| What this exercise asks |
a) What is the Spanish translation of this sentence from the piece on London restaurant openings: "Dubbed Duck & Waffle Local, the site will serve a duck-centric menu with an accessible, fast-casual concept."?
b) Could you extend the piece on London restaurant openings beyond its final sentence?

| Extract |
━━━━━━━━━━━━━━━━

Sadly nothing to do with children’s game show Fun House presented by mullet-sporting Pat Sharp, Bun House is a Chinese steamed bun street café on Greek Street in Soho. Due to open next week, the venue is inspired by the Hong Kong teahouses of the ‘60s. With interiors harking back to the city’s colonial days, diners can get their steamed bun fix up at the counter or grab them to go.

Priced at £2.50 a pop, the house bun is rammed with sticky barbeque pork belly, with other options including lamb, chicken, fish and a veggie option served with house pickles and sides like house fries (made from deep fried marinated duck tongues) and cucumber salads. Daring diners should order the Rec Choc Bun for dessert, crafted from dark chocolate, pig’s blood and chilli. Don’t tell everyone but below the bar is a speakeasy-style late night drinking den accessed via a secret door serving Hong Kong brewed craft beer and classic cocktails with a Chinese twist.

Duck & Waffle Local 

Open 24 hours a day, Duck & Waffle, housed on the 40th floor of the Heron Tower in the City, is to open a more casual sister site this May in St James’s Market off Regent Street. Dubbed Duck & Waffle Local, the site will serve a duck-centric menu with an accessible, fast-casual concept.

While its signature Duck and Waffle dish (a confit duck leg on a waffle with a fried egg, served with maple syrup) will headline on the menu, new dishes include a duck burger with crispy duck leg, and a duck jam doughnut. Mixologist Rich Woods will look after the drinks list, bringing with him his trademark quirky cocktails, which will be served until last orders at 1am.

━━━━━━━━━━━━━━━━

| Entries shown |
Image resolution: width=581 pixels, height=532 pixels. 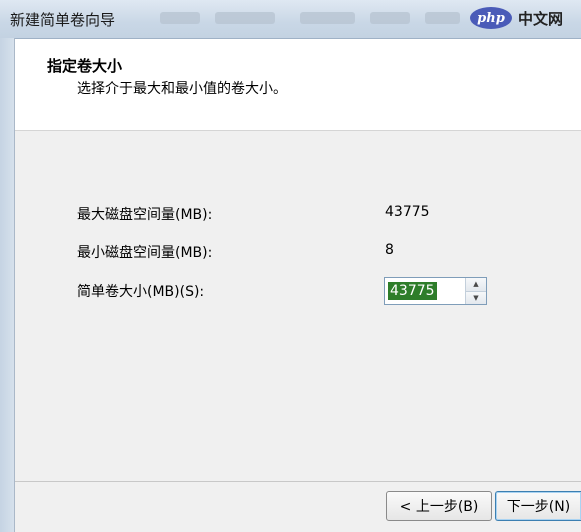 I want to click on volume-size-stepper: 43775 ▲ ▼, so click(x=436, y=291).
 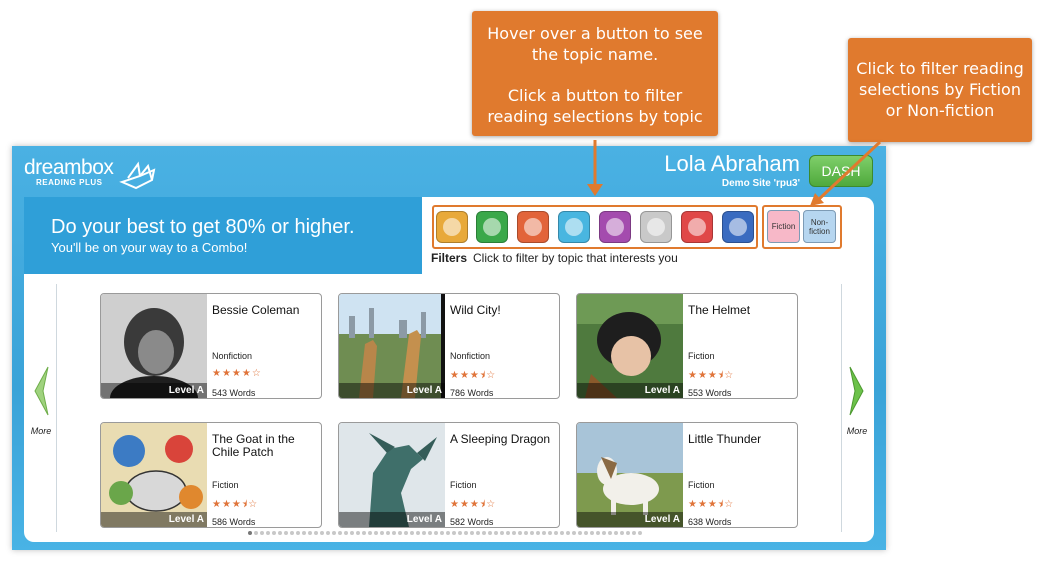 I want to click on more-previous-button: More, so click(x=41, y=400).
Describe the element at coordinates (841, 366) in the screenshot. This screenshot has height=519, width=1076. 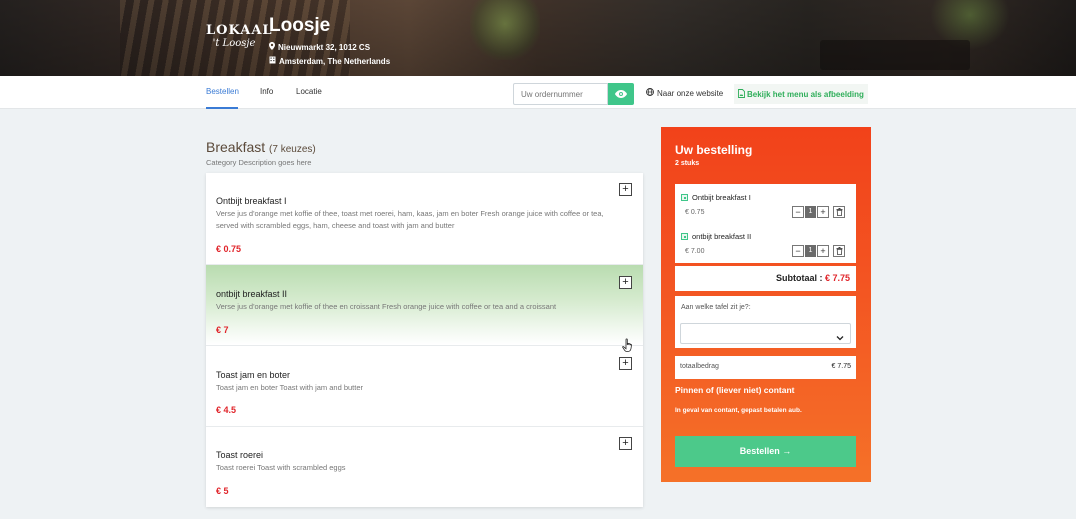
I see `total-value: € 7.75` at that location.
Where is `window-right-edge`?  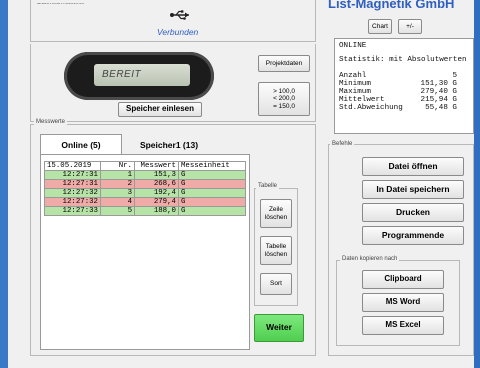 window-right-edge is located at coordinates (477, 184).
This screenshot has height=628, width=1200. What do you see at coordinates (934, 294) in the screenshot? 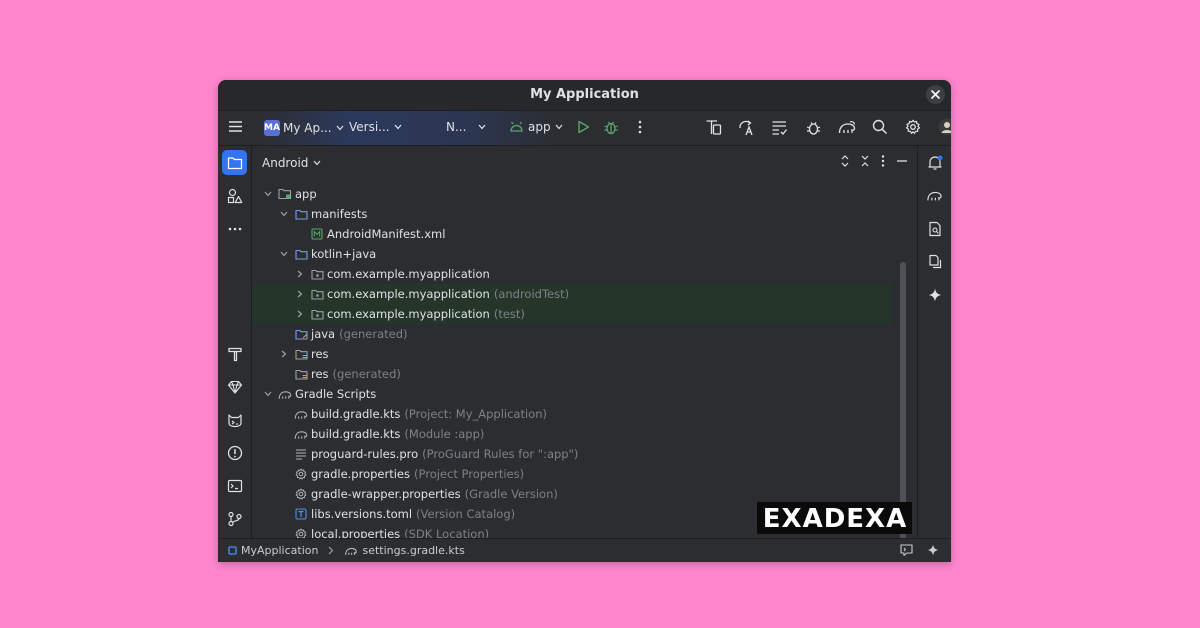
I see `ai-assistant-button` at bounding box center [934, 294].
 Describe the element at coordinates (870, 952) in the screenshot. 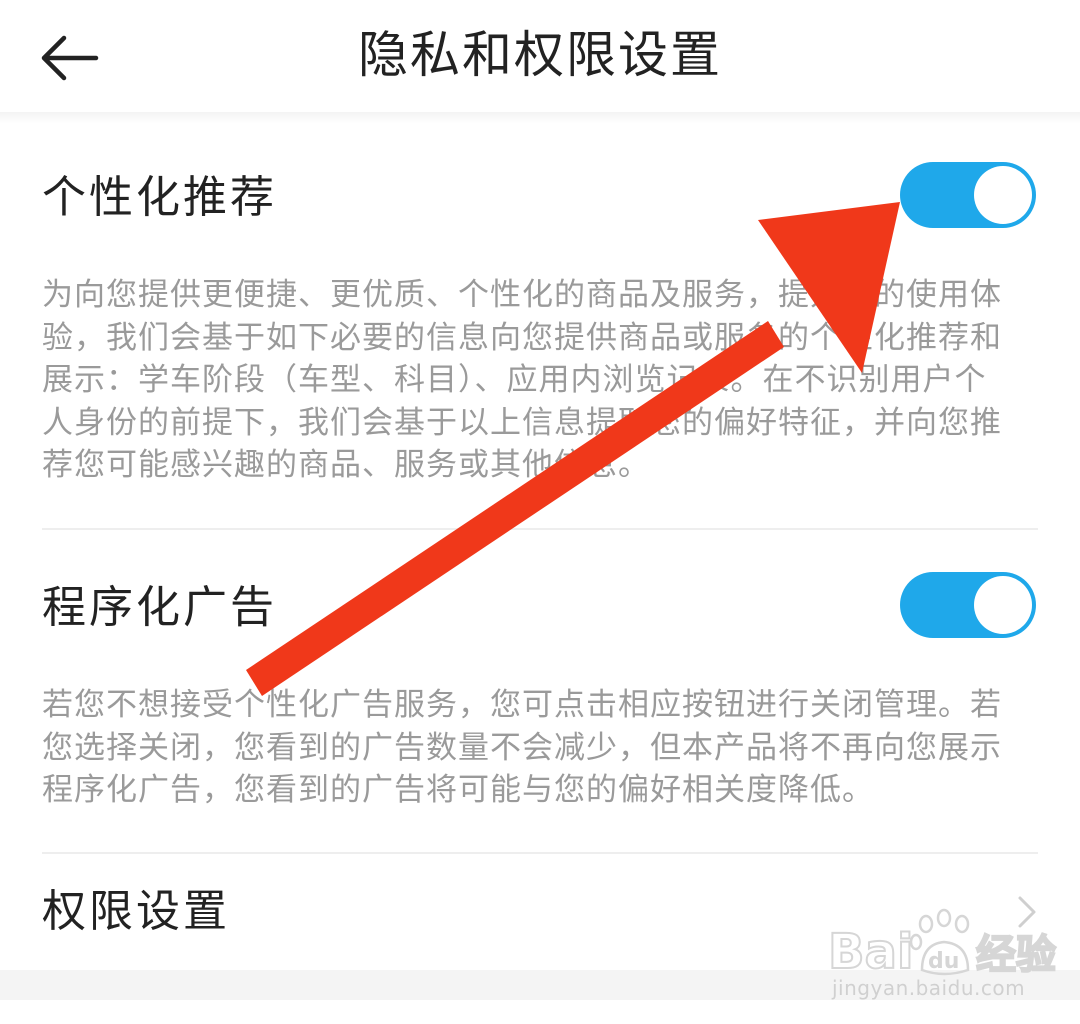

I see `svg-text: Bai` at that location.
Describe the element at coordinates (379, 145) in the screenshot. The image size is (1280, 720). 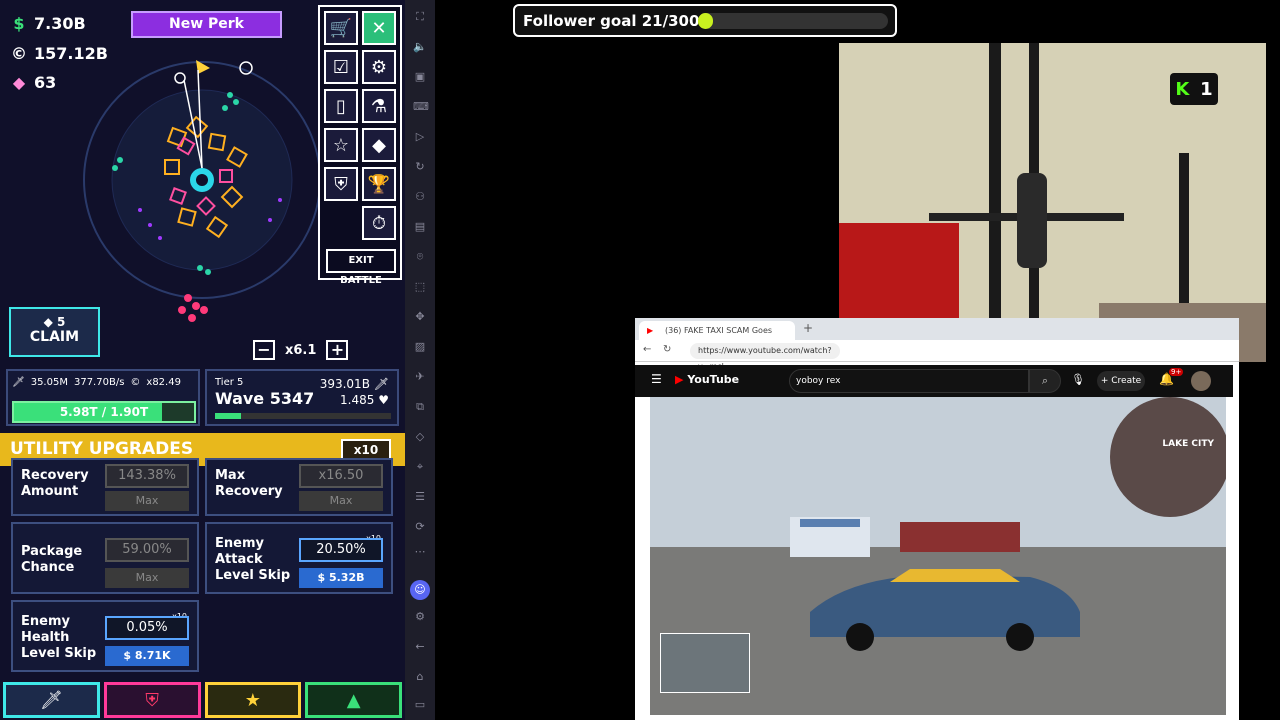
I see `diamond-icon: ◆` at that location.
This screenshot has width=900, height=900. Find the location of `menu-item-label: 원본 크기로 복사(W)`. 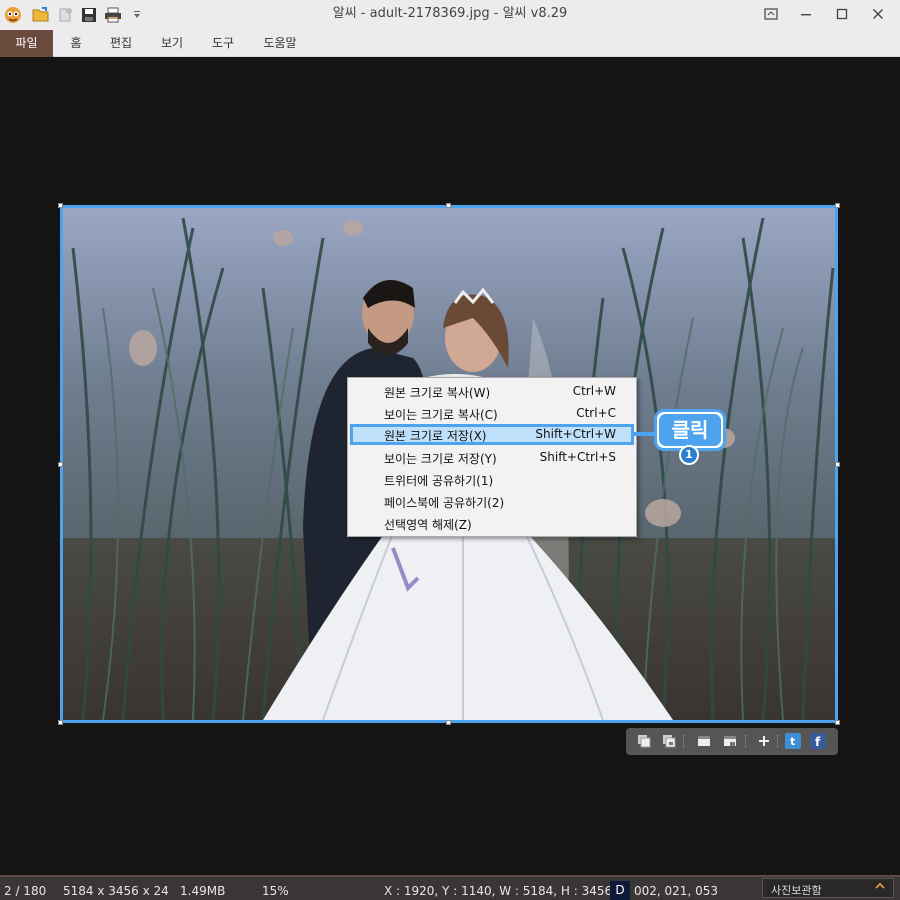

menu-item-label: 원본 크기로 복사(W) is located at coordinates (438, 393).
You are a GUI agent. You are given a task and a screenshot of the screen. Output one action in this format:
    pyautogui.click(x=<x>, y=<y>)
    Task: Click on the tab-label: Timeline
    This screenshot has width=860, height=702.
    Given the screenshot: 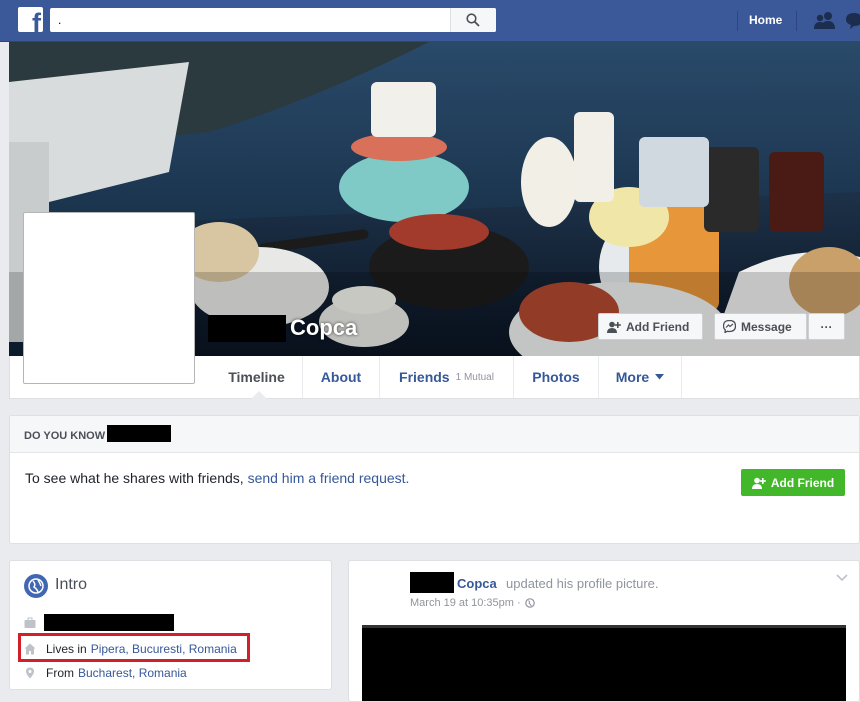 What is the action you would take?
    pyautogui.click(x=256, y=377)
    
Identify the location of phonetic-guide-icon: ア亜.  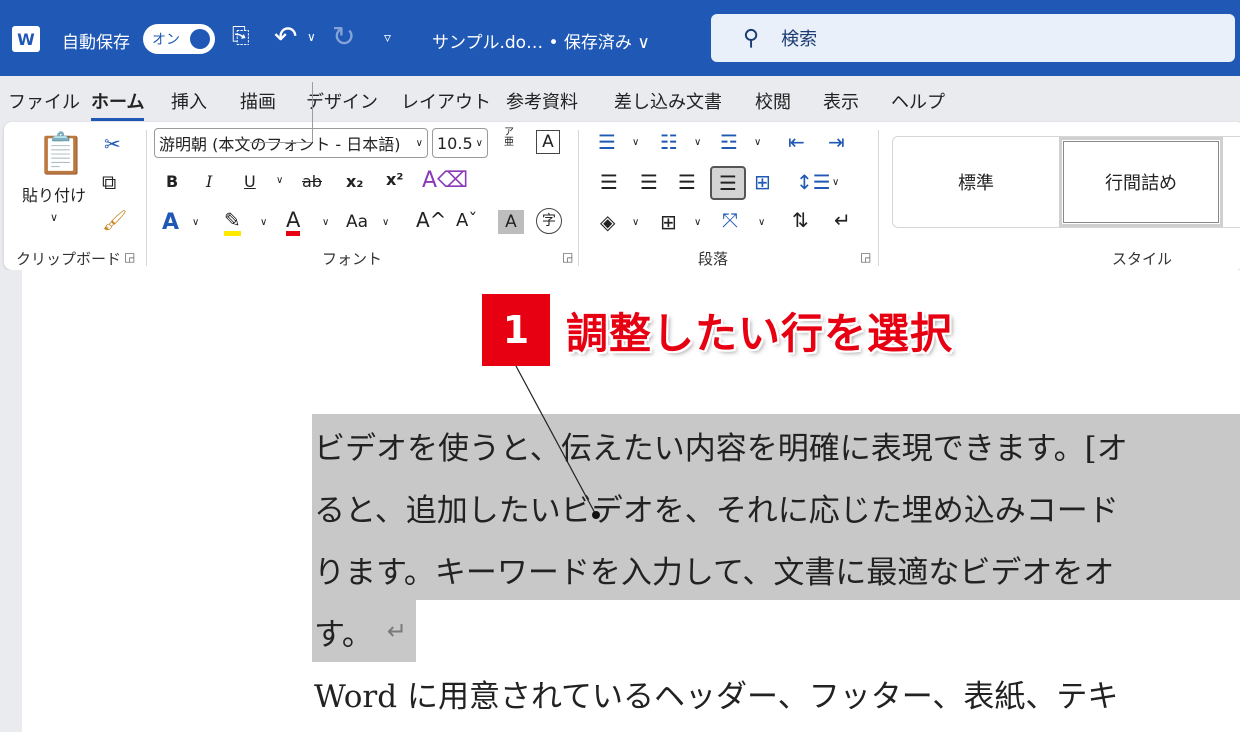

━━━━━━━━━━━━━━━━

| Answers for the tasks |
a) Bautizado como Duck & Waffle Local, el local ofrecerá un menú centrado en el pato con un concepto accesible de comida rápida e informal.

b)
108 Garage 

Having recently opened just off the Ladbrooke Grove end of the Portobello Road, Garage 108 has already become one of the most talked about restaurants of the year, with usually sharp-tongued critics lining up to lavish it with praise. Unfortunately this means it might be hard to snag a table, but it’s worth trying.

Founded by former financier Luca Longobardi, head chef Chris Denney comes by way of The Square, Viajante and the three Michelin-starred Piazza Duomo in Alba. Having studied fine art, his dishes are painterly in presentation. Interiors are all bare brick, vintage furniture and corrugated iron. Among the dishes on offer are veal sweetbreads with king cabbage and hazelnuts; butter poached crab with golden turnip; and chocolate cremeux with artichoke ice cream and wild rice.

Lorne

Two new foodie hubs have emerged this year – St James’s Market off Regent Street (home to Veneta and Aquavit) and the Nova complex in Victoria, where Jason Atherton recently set up shop. The latest addition to Nova is Lorne, which promises to be a foodie and wine lover’s delight, with former River Café sommelier Katie Exton and Brawn chef Peter Hall at the helm, who met while working at The Square.

Food and wine are given equal attention at Lorne, which specialises in seasonal British dishes like mackerel with pickled cucumber, ratte potatoes and nasturtium; quail, butternut squash and barley; brill with baby gem, sea vegetables and dashi; and Yorkshire curd tart with builders’ tea ice cream. Wines meanwhile, have been sourced from all over the world. Glasses start at just £4.50 and include a Fiano from Campania, Vermentino from the Languedoc, Clonakilla Shiraz and Barbaresco from Piedmont.

Rick Stein Barnes 

Having sworn he’d never be lured to the capital, celebrity chef Rick Stein has finally opened his first London venture – the eponymous Rick Stein Barnes.

In keeping with Stein’s obsession with the sea, the west London restaurant at Tideway Yard specialises in fishy delights like Dover sole a la Meunière and salt and pepper prawns as well as a selection of new dishes like stifado, a rabbit stew with caramelised onions, red wine, cinnamon and currants inspired by Rick’s travels to Greece.

Boasting panoramic views of the Thames, the venue will offer a set lunch menu during the week. Stein founded his first restaurant in Padstow in 1974 and has since opened a series of seafood spin-off sites.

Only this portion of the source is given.